◆ The task ◆
Report each line of the entries below that includes "Normal".

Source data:
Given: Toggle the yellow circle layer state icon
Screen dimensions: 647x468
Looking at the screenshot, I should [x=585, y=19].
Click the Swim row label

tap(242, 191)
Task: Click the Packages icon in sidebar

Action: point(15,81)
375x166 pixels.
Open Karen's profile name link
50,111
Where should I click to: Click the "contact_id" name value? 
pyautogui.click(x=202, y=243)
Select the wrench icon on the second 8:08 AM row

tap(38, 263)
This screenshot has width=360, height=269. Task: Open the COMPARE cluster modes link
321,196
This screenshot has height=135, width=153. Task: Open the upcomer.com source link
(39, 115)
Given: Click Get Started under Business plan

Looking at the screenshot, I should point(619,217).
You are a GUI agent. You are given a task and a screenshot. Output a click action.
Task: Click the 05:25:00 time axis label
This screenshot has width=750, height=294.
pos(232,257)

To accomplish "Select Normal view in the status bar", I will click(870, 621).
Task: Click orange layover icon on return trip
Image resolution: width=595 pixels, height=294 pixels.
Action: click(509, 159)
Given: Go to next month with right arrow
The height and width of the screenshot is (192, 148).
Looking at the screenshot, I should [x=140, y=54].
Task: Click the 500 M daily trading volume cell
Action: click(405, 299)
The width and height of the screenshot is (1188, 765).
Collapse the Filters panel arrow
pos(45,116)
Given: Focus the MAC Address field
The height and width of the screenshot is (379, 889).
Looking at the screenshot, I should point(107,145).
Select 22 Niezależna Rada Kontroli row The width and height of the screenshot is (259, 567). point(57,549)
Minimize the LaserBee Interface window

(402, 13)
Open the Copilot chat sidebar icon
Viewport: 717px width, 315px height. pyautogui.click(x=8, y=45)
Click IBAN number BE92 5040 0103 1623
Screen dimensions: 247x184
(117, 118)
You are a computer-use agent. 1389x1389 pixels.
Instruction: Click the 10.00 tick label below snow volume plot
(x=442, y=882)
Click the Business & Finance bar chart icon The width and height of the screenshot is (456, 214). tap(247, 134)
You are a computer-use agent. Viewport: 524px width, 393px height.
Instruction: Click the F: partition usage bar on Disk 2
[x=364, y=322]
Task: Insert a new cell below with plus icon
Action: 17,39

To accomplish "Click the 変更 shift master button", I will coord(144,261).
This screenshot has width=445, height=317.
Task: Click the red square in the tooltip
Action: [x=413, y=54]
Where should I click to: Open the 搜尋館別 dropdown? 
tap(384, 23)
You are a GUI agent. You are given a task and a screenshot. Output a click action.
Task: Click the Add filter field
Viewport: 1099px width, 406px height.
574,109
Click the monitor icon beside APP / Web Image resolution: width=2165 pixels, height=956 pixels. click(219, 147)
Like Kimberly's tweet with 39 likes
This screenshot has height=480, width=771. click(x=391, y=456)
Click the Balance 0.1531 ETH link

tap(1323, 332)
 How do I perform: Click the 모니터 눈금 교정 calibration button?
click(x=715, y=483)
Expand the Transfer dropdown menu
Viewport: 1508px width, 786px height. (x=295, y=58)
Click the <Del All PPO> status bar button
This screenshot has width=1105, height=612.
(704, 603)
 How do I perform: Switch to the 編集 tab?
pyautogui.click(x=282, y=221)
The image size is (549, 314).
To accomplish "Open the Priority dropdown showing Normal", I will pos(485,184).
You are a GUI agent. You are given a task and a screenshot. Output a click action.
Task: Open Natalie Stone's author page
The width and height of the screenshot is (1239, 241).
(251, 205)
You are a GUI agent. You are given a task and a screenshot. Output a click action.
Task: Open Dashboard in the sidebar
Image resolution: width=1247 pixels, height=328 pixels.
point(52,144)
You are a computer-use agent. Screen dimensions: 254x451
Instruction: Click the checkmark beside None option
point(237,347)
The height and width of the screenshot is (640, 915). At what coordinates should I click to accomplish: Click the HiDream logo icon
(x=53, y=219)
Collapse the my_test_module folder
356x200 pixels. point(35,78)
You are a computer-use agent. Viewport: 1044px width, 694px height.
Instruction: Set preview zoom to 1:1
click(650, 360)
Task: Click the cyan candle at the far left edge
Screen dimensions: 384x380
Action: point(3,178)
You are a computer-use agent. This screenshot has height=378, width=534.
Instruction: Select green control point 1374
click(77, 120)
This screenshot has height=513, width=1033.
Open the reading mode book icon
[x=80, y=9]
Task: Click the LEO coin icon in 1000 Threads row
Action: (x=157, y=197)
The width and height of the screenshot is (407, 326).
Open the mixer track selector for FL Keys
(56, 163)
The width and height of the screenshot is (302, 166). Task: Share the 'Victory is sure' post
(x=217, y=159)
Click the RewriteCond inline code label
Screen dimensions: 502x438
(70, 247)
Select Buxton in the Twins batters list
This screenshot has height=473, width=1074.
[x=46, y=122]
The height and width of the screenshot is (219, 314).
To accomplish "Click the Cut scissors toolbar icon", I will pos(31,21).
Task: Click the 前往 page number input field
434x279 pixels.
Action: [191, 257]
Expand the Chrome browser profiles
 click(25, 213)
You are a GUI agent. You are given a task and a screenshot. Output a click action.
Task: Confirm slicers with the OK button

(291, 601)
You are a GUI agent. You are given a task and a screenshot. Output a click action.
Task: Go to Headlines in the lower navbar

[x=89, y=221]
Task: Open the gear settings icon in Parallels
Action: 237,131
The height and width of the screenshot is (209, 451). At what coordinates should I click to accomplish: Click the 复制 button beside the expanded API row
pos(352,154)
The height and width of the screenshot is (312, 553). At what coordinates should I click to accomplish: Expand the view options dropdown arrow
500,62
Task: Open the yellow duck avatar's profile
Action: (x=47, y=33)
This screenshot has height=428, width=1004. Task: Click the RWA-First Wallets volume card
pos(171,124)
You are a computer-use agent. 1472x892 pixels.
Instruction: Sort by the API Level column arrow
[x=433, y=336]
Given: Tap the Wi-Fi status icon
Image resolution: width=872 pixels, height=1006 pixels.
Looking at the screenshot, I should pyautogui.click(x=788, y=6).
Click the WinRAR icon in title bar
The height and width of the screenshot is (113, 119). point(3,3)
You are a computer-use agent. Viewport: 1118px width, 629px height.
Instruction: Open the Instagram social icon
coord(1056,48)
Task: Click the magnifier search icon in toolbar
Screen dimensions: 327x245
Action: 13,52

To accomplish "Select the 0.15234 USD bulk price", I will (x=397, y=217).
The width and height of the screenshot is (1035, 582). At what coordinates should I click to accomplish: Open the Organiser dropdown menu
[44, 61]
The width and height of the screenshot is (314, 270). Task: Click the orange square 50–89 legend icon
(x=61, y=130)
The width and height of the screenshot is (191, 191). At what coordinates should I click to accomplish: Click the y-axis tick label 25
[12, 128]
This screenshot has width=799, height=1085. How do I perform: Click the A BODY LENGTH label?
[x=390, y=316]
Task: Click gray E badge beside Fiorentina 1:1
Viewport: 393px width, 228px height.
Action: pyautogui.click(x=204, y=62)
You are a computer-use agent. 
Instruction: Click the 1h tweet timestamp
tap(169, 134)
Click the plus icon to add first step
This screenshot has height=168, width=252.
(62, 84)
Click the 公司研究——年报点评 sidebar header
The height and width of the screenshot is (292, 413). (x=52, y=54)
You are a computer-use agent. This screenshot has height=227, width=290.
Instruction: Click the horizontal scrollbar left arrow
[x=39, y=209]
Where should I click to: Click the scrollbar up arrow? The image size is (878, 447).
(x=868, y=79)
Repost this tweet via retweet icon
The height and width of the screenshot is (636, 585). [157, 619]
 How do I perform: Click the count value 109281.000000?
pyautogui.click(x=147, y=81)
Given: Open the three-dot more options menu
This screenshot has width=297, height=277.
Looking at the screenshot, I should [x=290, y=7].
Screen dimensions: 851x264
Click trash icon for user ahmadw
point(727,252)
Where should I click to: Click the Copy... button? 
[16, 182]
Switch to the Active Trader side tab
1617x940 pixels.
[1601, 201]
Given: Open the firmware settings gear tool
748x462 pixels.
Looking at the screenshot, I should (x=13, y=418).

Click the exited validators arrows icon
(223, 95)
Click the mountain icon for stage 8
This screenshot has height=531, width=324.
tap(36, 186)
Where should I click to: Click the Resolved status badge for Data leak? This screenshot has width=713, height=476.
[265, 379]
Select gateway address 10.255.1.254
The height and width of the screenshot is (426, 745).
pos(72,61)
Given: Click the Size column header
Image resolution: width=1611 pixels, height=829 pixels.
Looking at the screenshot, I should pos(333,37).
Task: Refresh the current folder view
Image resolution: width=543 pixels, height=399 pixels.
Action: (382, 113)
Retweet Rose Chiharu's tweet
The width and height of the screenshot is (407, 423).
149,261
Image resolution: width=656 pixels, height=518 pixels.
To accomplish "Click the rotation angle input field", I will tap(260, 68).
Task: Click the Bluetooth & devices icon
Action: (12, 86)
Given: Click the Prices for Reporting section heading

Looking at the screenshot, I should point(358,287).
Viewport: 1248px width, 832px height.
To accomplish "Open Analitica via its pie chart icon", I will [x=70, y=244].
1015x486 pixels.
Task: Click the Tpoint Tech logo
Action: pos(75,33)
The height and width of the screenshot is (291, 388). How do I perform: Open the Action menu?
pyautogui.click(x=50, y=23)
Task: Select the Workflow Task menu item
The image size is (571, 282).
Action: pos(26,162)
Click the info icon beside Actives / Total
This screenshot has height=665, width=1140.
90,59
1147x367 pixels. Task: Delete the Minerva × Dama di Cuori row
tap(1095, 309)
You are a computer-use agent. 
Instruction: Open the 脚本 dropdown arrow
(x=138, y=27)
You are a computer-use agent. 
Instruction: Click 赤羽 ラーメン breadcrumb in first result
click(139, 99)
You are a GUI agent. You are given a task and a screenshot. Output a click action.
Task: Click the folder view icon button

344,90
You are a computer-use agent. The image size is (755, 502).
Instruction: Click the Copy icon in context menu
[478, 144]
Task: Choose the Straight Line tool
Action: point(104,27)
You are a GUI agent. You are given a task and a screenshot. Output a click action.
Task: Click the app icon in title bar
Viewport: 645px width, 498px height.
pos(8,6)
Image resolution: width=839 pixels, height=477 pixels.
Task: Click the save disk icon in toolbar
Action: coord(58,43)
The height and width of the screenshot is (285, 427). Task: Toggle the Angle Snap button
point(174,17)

◆ Written answer ◆
To accomplish "Select Normal view in the status bar", I will click(870, 621).
To accomplish "Open the Priority dropdown showing Normal", I will pos(485,184).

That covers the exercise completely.